Rodrigo se integró a la sociedad y recordó lo que era ganar el dinero con esfuerzo, trabajando como agente de ventas en una empresa de alimentos.  Sus ingresos eran raquíticos comparados con las utilidades de sus negocios anteriores, y si bien todo aparentaba estar dentro de lo normal, una noche me llamó muy alterado y me pidió que fuera por él a un restaurant porque estaba en problemas.  Salí inmediatamente con la desesperación en el alma, pero no lo encontré; pregunté a las meseras, a la cajera, a todo el personal de todos los departamentos, pero nadie había visto a ese hombre alto, fornido, de barbas, esa figura evocada en la eternidad, pero nadie lo había visto.  Esperé, no sabía qué hacer hasta que se me ocurrió que tal vez se había ido a la casa y regresé.  Cuando abrí la puerta vi que todo estaba en desorden; faltaban sus joyas y el dinero que teníamos escondido, pero su ropa estaba intacta, igual que la mía.  Esperé toda la noche y muchas noches más, con la esperanza de que me llamara.  El silencio me aterró y lo busqué por todas partes:  llamé a sus amigos de Tijuana, a los de México, a sus compañeros de trabajo, pero nadie sabía de él.  

 

Conseguí por medio de Juan José, un muy querido amigo un contacto de un empleado en una de las prisiones de la ciudad para que investigara, y al día siguiente me entrevisté con él.

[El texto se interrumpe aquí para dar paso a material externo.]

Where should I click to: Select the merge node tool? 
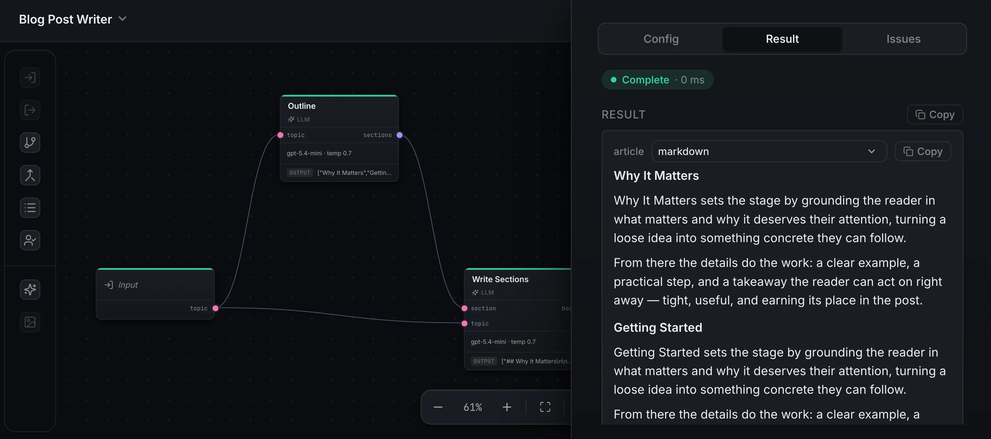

Fue un bálsamo para mi cansado espíritu cuando me dijo que Rodrigo estaba en una de las prisiones y que no me preocupara, que en unos días saldría.  Grité de alegría y sólo pensaba en ese día muy próximo en que estaría de nuevo a su lado, pero los días pasaban y nada sucedía.

Llamé a mi abogado y en el reclusorio les explicó que tenía información de que Rodrigo estaba ahí. Ante la presión de las autoridades y para comprobar la veracidad de lo que decía, dio el nombre del informante sin saber que esa declaración no aportaría ningún beneficio, sino que sólo desencadenaría que despidieran a mi contacto y que yo perdiera la amistad de Juan José, a quien tanto quería.

Sentí una gran pena por el relato de Eloísa; me conmovió su devoción, su sacrificio, su entrega y la confianza que en mi depositó al contarme su historia. Rodrigo nunca apareció y el misterio de la desaparición es como una sombra en su corazón que la acompañará toda su vida

Esa noche, un relato, unas lágrimas, un dolor, una vida, me condujeron a Mariana Pineda.  Gracias a Eloísa, gracias a García Lorca, ese escritor que me cautiva y me enajena.